Entries for locating words and elements:
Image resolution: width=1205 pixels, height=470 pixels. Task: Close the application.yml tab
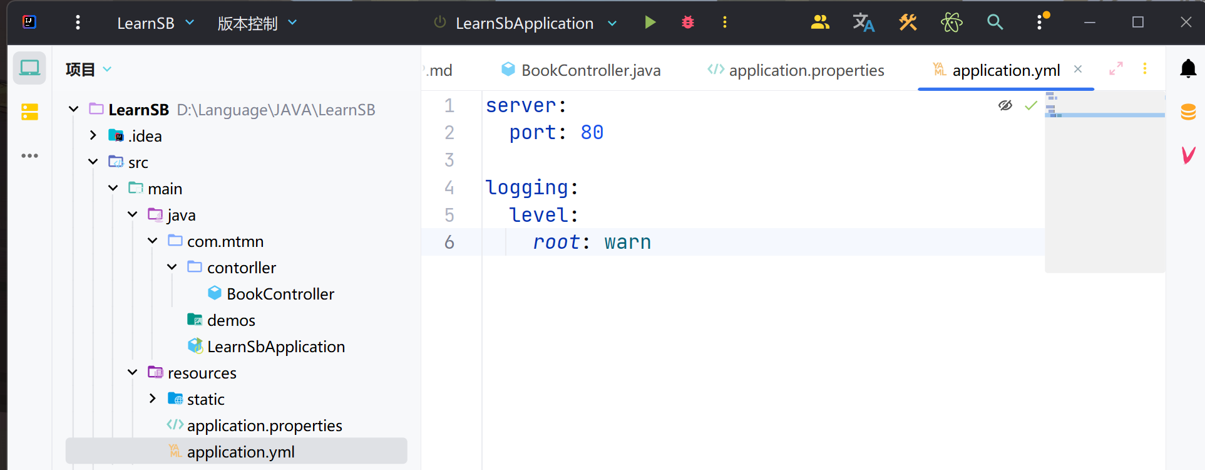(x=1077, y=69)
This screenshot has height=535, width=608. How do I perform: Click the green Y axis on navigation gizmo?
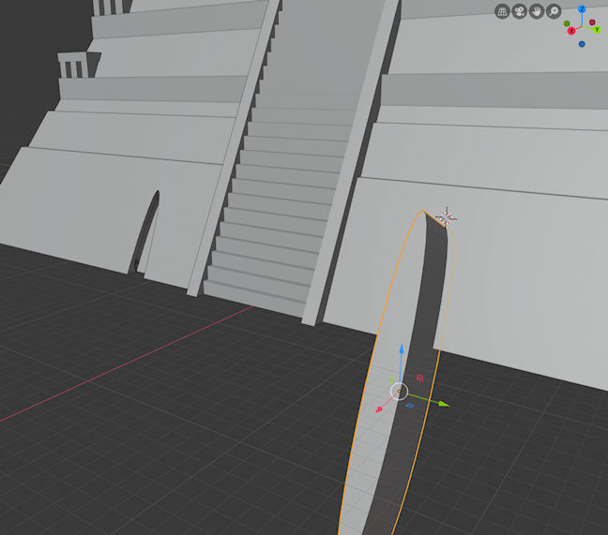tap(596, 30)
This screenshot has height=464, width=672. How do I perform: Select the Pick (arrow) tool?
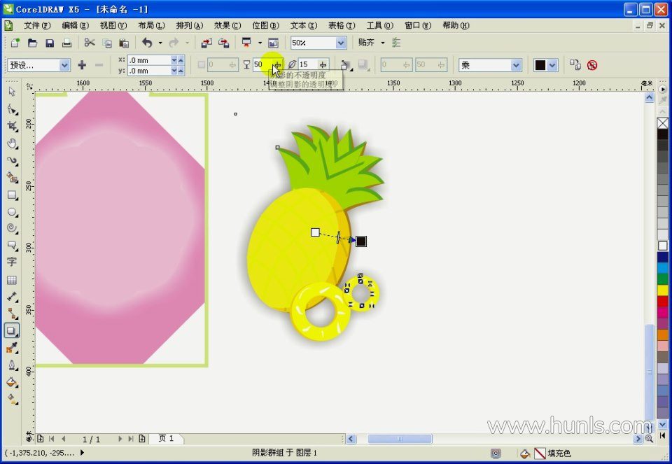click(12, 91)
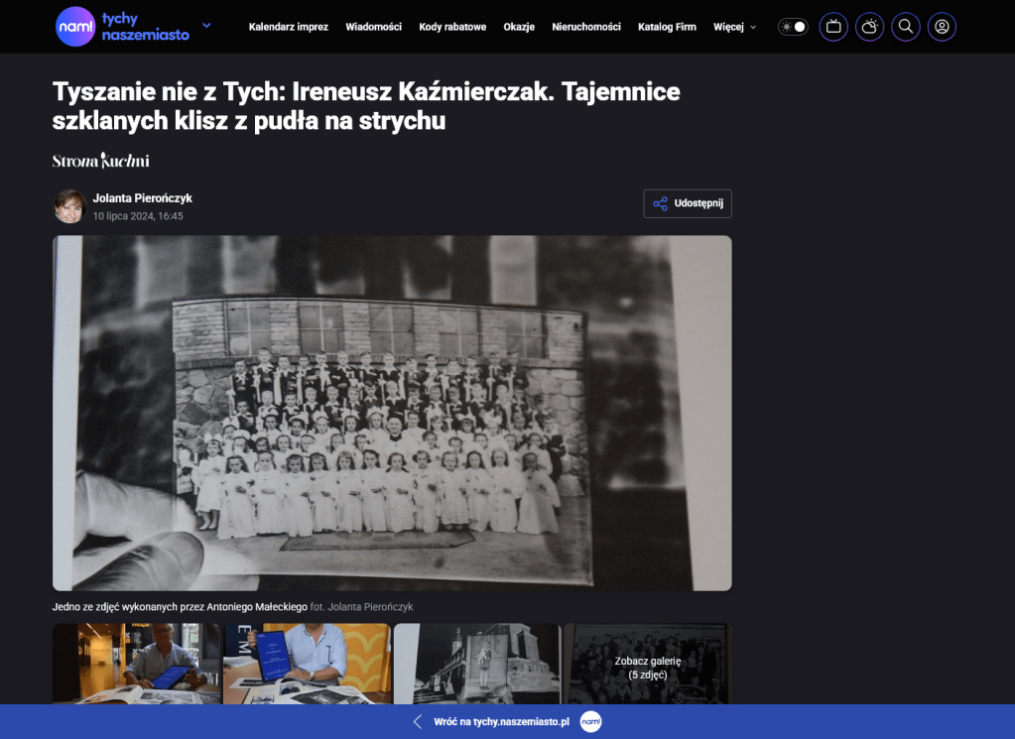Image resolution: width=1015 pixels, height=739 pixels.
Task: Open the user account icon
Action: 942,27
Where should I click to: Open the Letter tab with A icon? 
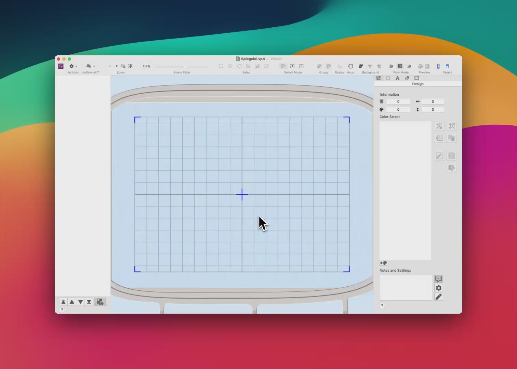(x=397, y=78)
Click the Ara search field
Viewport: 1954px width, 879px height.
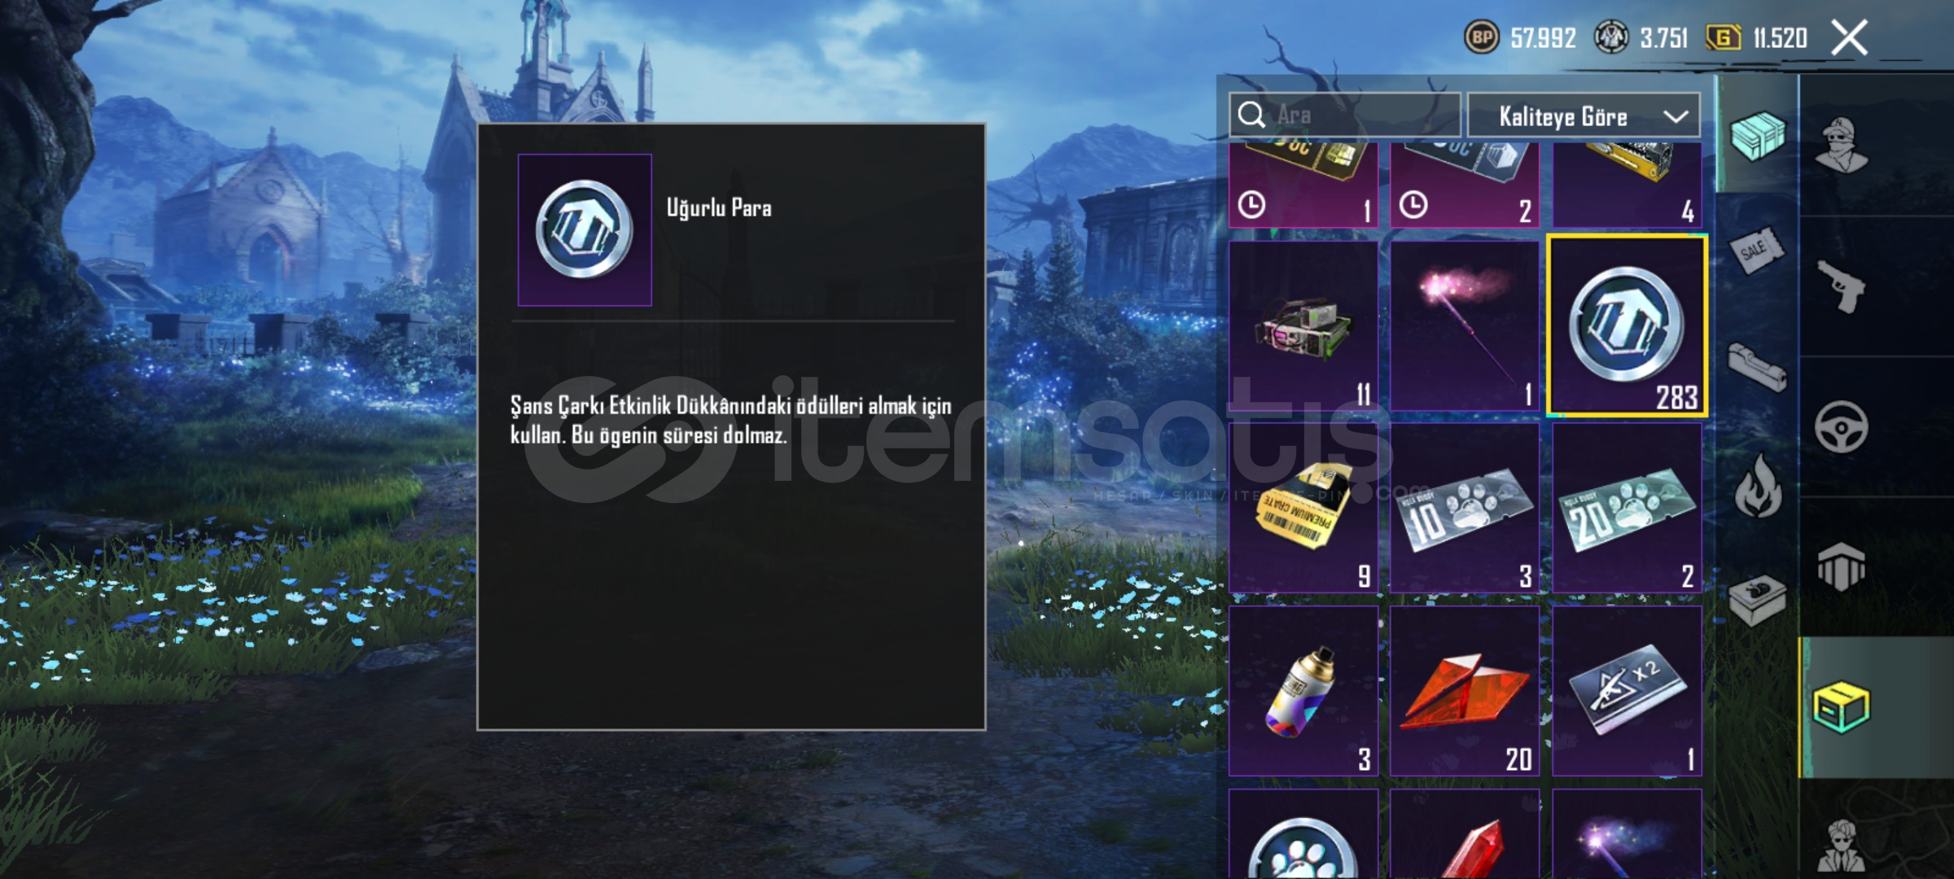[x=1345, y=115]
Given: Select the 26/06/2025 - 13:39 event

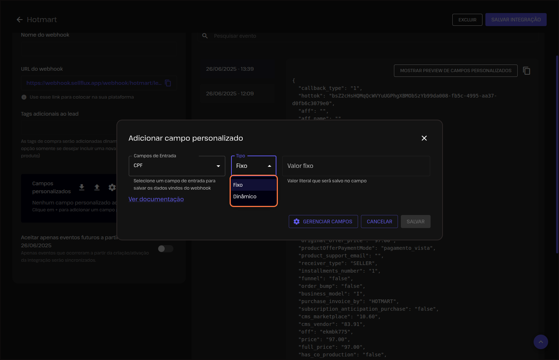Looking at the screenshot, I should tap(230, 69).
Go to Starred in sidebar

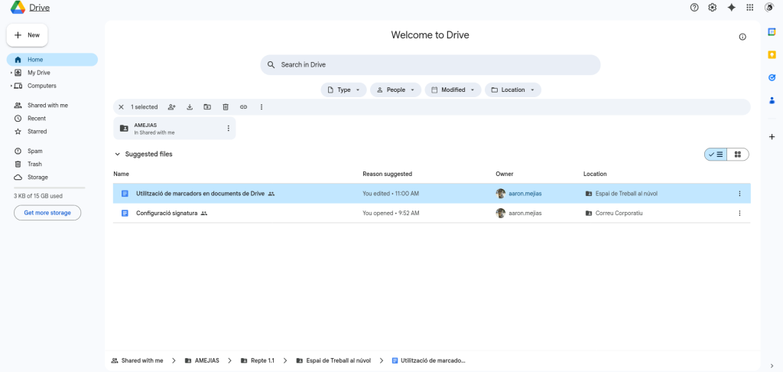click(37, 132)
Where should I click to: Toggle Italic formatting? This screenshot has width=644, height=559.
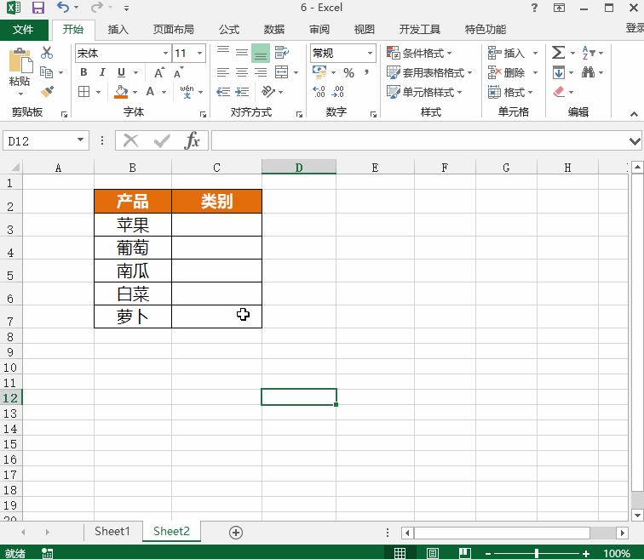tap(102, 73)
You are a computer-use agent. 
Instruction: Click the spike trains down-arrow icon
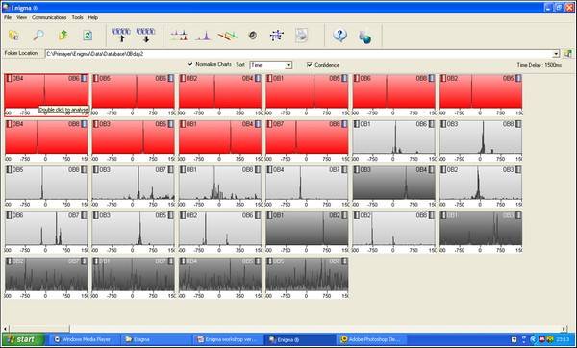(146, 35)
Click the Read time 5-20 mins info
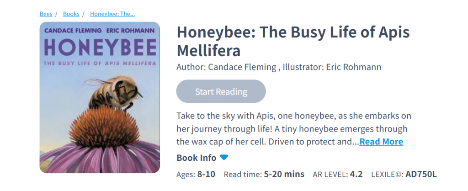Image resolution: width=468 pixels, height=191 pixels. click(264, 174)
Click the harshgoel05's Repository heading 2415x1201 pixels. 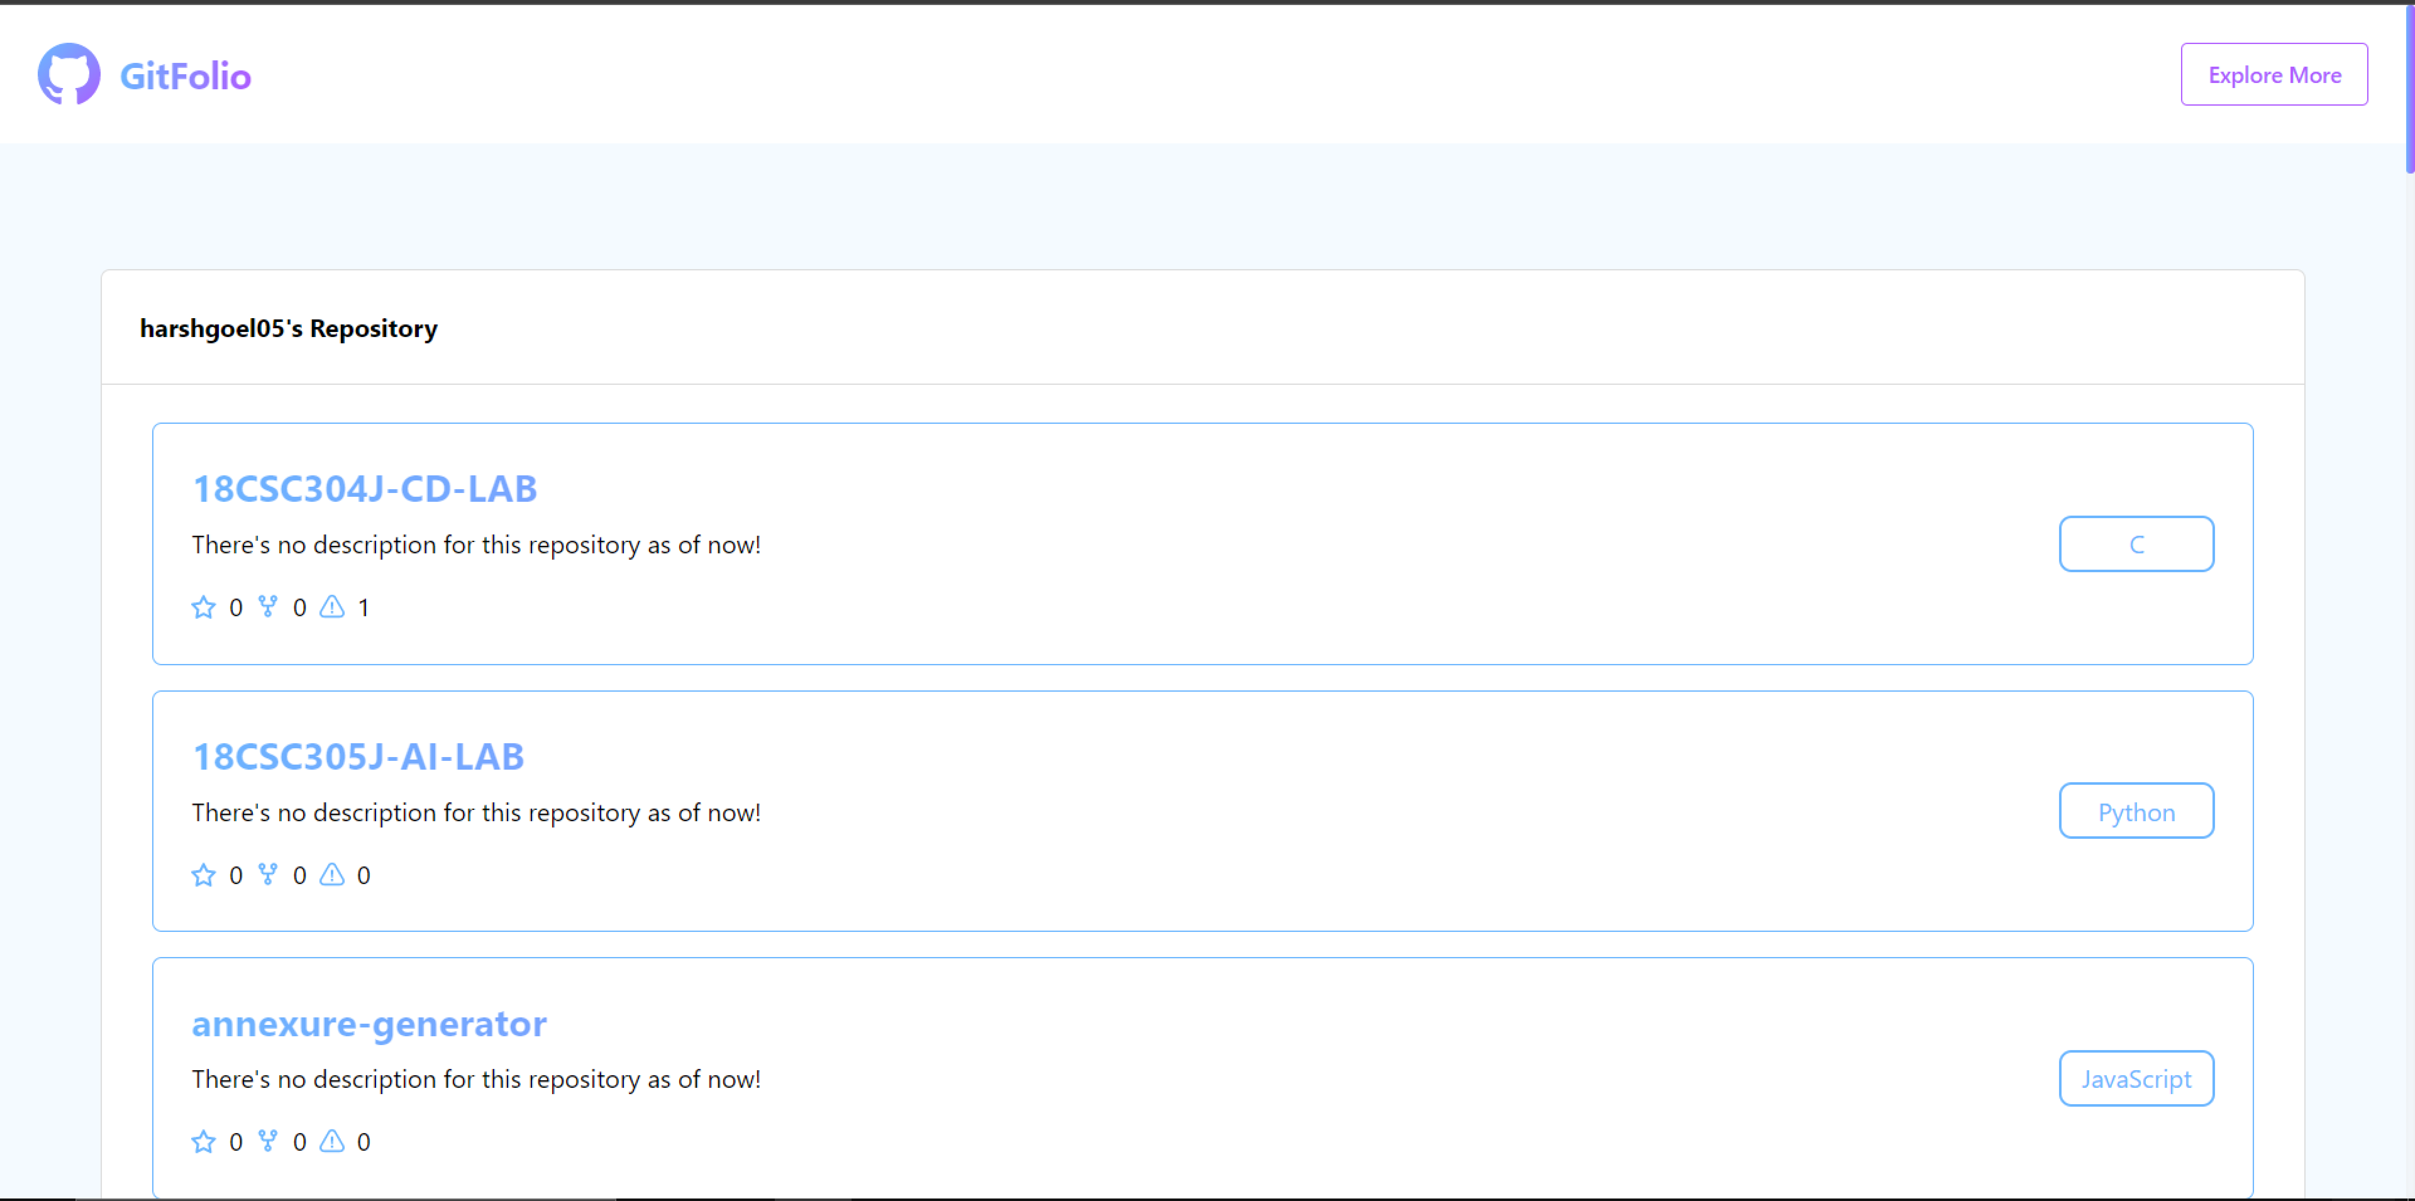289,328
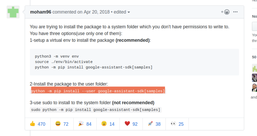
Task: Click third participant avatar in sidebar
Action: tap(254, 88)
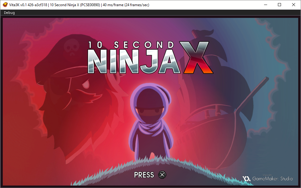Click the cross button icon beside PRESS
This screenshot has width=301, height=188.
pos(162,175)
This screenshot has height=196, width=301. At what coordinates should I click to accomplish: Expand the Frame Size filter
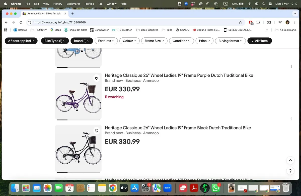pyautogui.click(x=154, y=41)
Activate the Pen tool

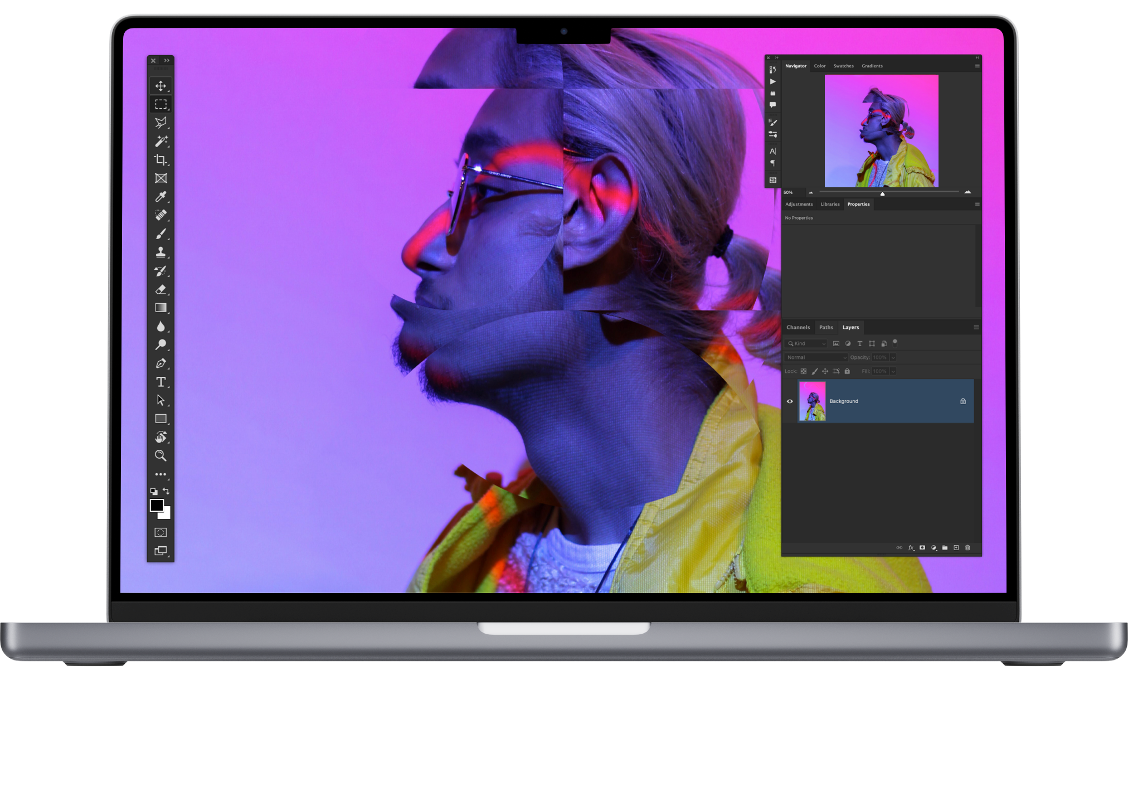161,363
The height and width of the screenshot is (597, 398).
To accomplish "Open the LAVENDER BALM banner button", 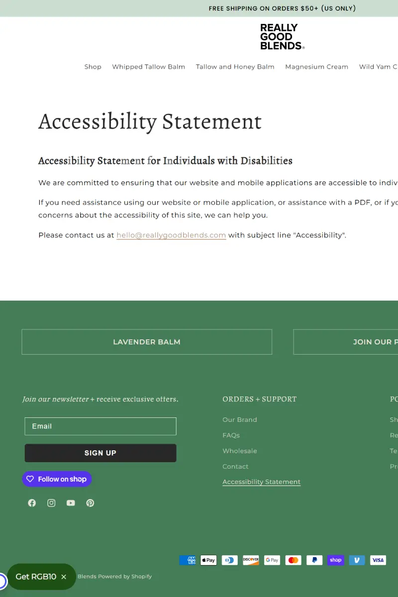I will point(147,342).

EXERCISE PROMPT:
Please state how many lines of the items above contain the word "Where". Give only the number.

OUTPUT FOR THIS EXERCISE:
2